The complainant, Lourdes Dias, alleged that the problem arose due to the unauthorised changes made by the owners of four flats in the adjacent wing. The commission said that the society should have taken stringent measures against those flat owners.
“The fact that the complainant’s flat became non-habitable due to leakage and subsequently developed the problem of white ants, we concur it would have caused her much mental agony and distress and she is liable to be compensated,” the commission said. The commission also directed the society to take initiatives to appoint an expert commissioner to verify the exact source of leakage within two months charges for which will be borne by the erring flat members and the complainant.The woman currently lives in Goa.

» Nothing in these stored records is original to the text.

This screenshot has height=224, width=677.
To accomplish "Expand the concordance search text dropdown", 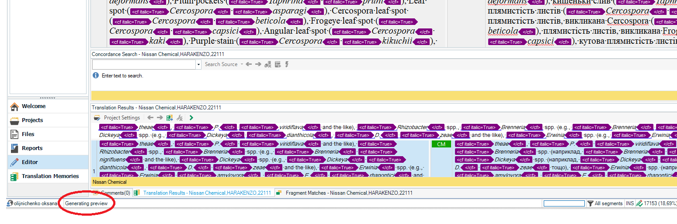I will pos(199,65).
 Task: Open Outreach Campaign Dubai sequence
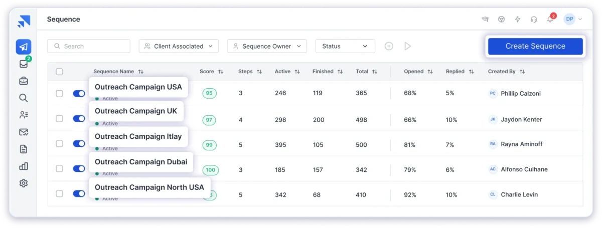coord(141,162)
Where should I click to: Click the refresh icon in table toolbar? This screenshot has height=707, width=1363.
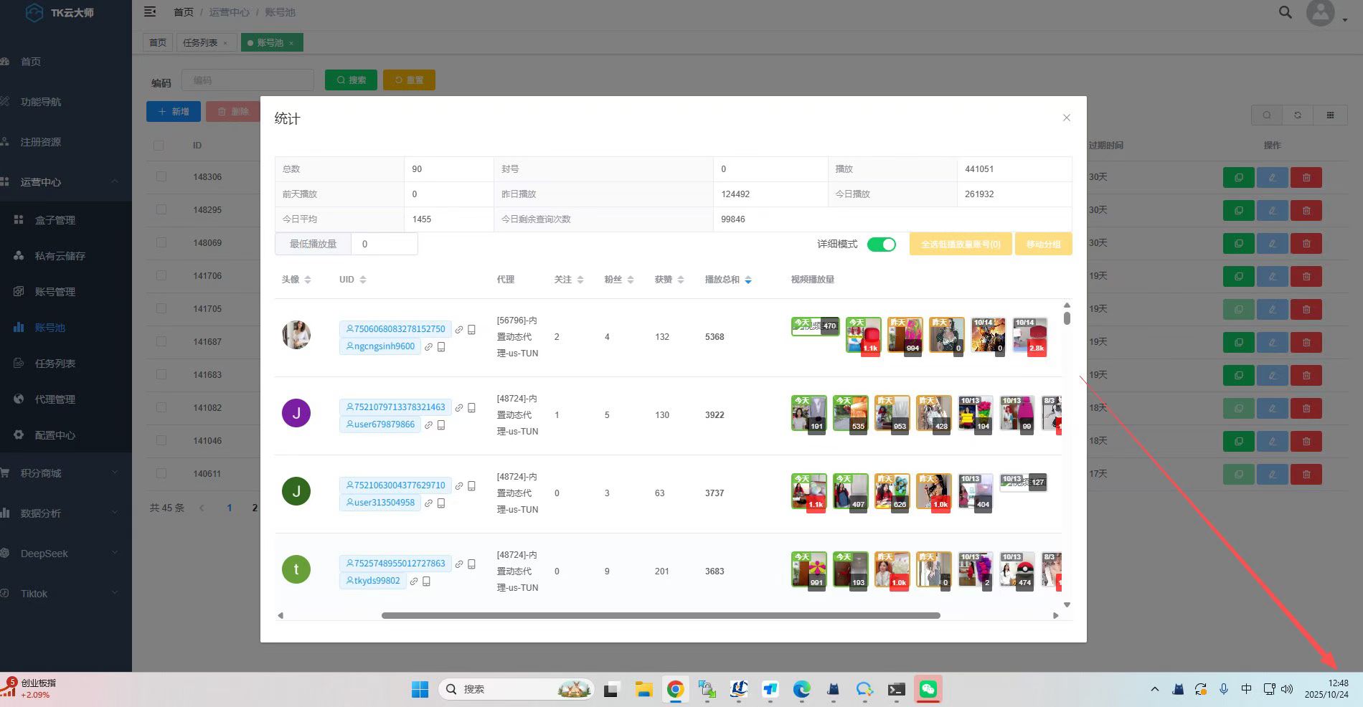coord(1297,115)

“The complainant is granted liberty to carry out repairs to the leakage caused in her flat and submit the expenditure bills to the opposite party – society – for reimbursement,” the Mumbai Suburban District Consumer Disputes Redressal Commission said recently.
The commission said that Ruby Apartment A & B CHS Ltd had admittedly not taken any action for such violation by the respective flat members despite having passed a resolution for taking action. “Moreover, even the money deposited by respective flat owners has been returned despite such violations of original plans, and no permissions obtained from the authorities concerned. Such an inaction and refund on part of the opposite party – society, in our opinion would squarely fall under the scope of deficiency of service,” the commission said.

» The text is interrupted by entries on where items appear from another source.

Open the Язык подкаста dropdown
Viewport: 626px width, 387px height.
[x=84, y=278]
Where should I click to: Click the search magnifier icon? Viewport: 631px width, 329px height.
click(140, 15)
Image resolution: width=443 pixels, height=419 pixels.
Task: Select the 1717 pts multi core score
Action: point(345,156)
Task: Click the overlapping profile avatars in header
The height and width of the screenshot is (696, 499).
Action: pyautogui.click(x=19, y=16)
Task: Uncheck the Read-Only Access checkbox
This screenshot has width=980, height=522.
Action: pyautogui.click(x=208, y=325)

The commission also said that the photos produced by Dias showed that her flat was in a bad condition. “…while we do appreciate that partly the condition could be because of non-occupation of the flat, it cannot be expected that when such leakage and damages have occurred to her flat, the complainant and her family can continue living in the same premises,” the commission said.

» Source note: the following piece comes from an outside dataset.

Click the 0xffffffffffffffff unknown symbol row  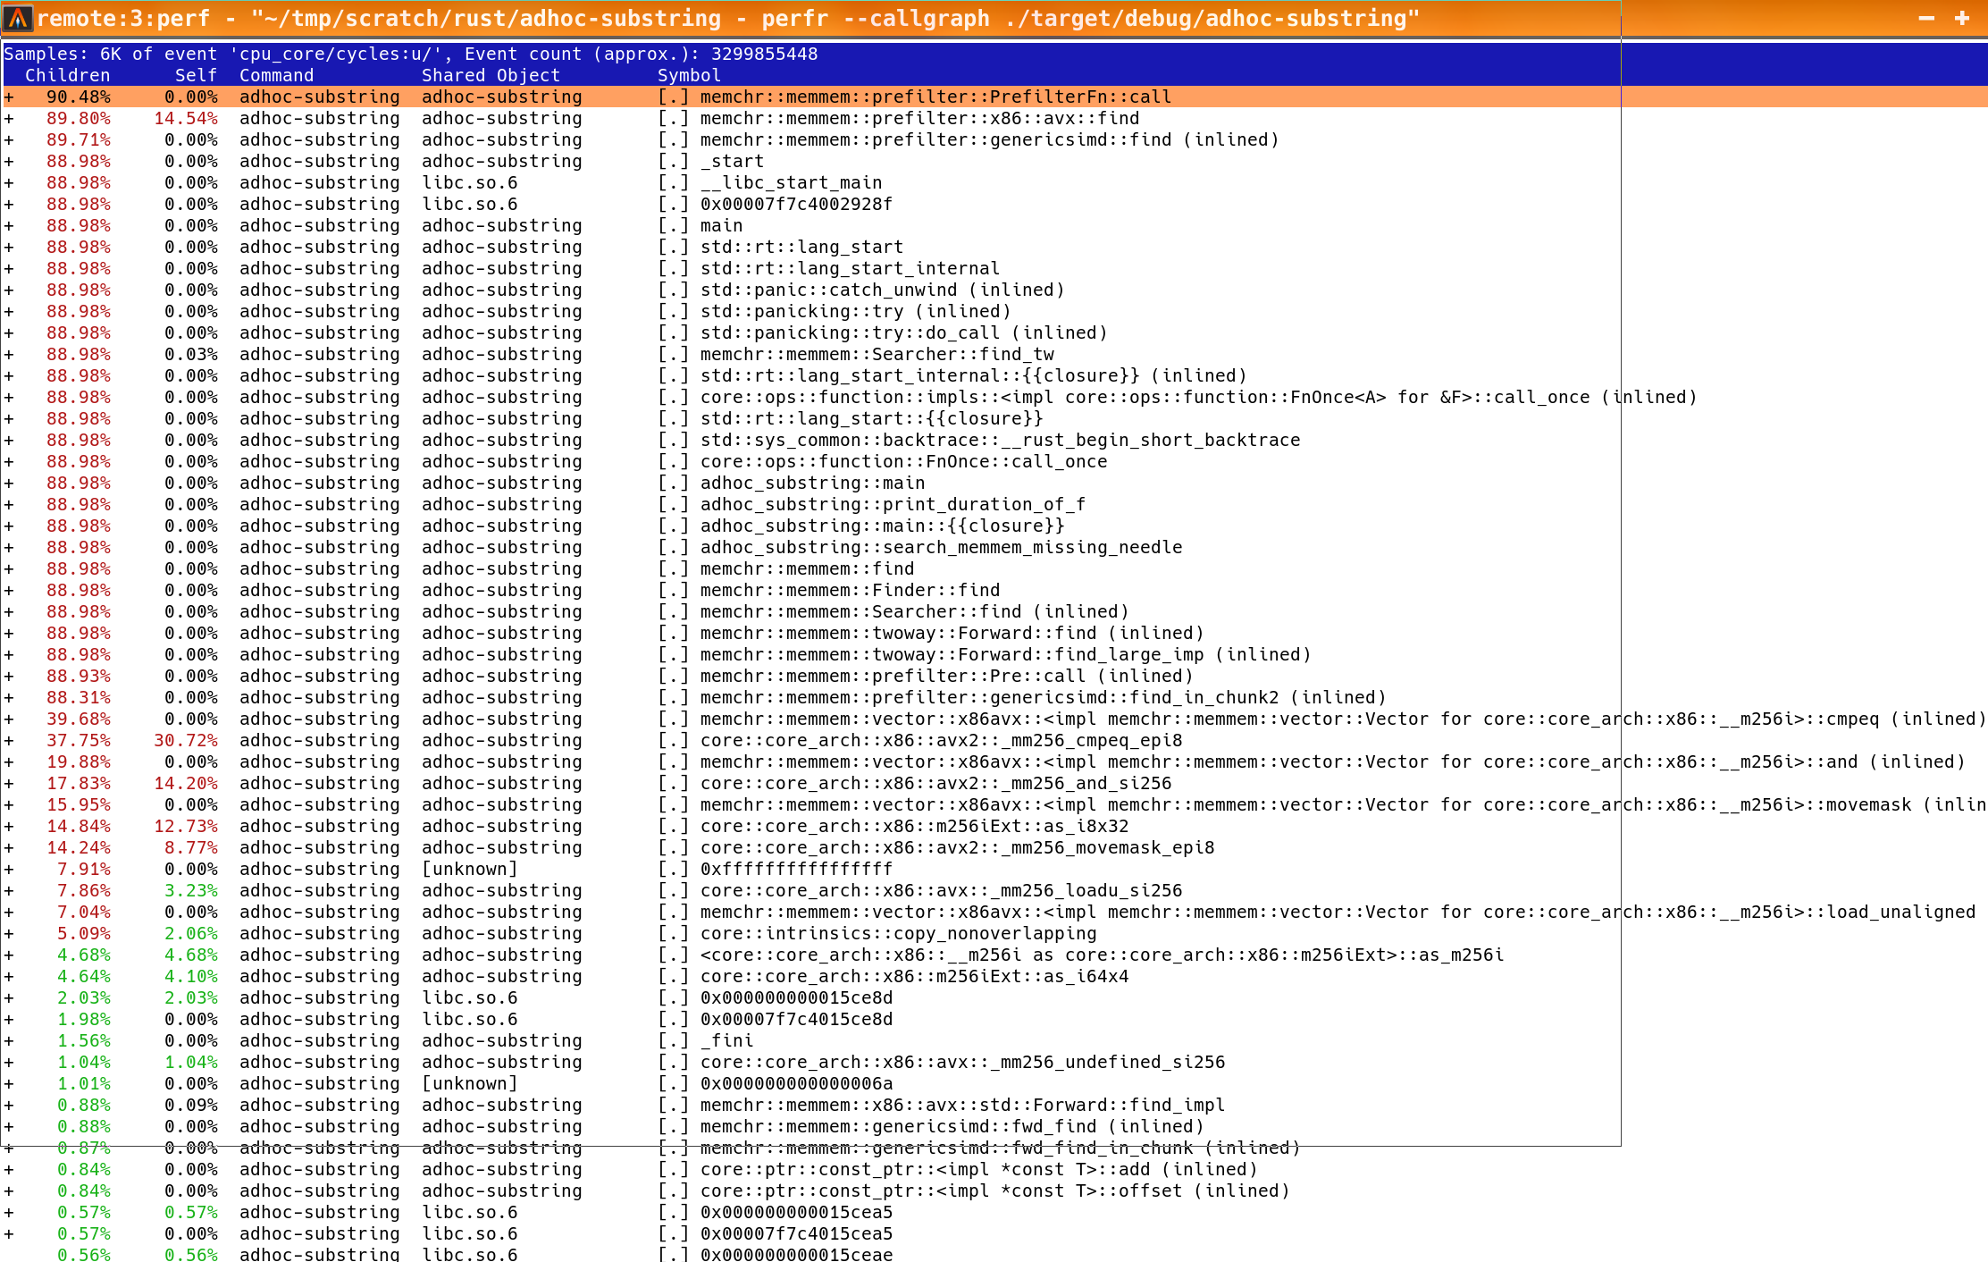tap(795, 869)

It further said that writing letters and calling meetings to solve Dias’ problems are only half-hearted measures, when the society was in the position to take more stringent action for clear violation of original building plans by flat owners.
Dias submitted the complaint in 2014. She said in 2008 without permission of the society or BMC, the flat owners of the adjacent wing renovated and made illegal changes in their flats, changed pipelines, dismantled and altered the position of kitchen, toilet and bathrooms and kept 1,000-litre water tank adjacent to wall, due to which water seeped into her kitchen and bedroom. She said that this had damaged her household articles, wall plastering, cupboards, wooden fixtures, main door and electrical wiring. Dias said that she made several complaints to the society, BMC and even local corporator. She alleged bias by the society due to a close family relationship between one of its members and one of the flat owners who had made alleged unauthorised changes.
The society denied the allegations and also submitted that in a case filed by the BMC against two of the four flat owners for allegedly making illegal alterations had led to an acquittal. It also submitted that it had tried to solve problems by inviting all parties concerned but Dias was not in a mood to settle the matter. It also said that the leakage problem started almost three years after the alleged changes were made and that Dias had not properly inspected her own flat.